-- Opening Marker --
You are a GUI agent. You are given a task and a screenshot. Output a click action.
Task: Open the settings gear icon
-- Closing Marker --
-- Opening Marker --
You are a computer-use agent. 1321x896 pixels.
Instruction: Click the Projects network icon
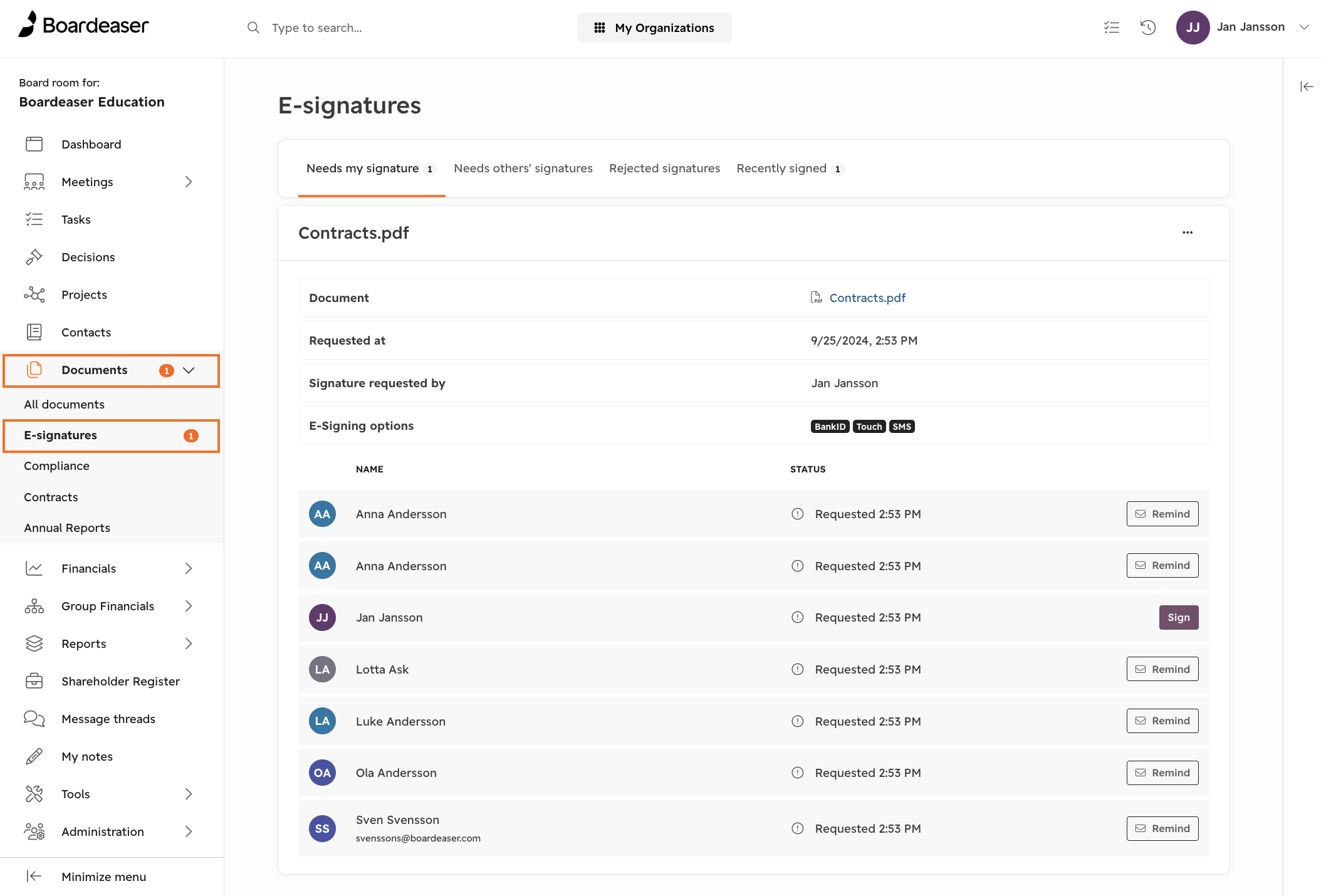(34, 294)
-- Closing Marker --
*What is expected*. Your task is to transcribe, with no changes, only the lines of the listing above that lie between the line holding "You are a GUI" and the line holding "Task: Open the settings gear icon", inclusive.

*Task output*.
You are a GUI agent. You are given a task and a screenshot. Output a click action.
Task: Open the settings gear icon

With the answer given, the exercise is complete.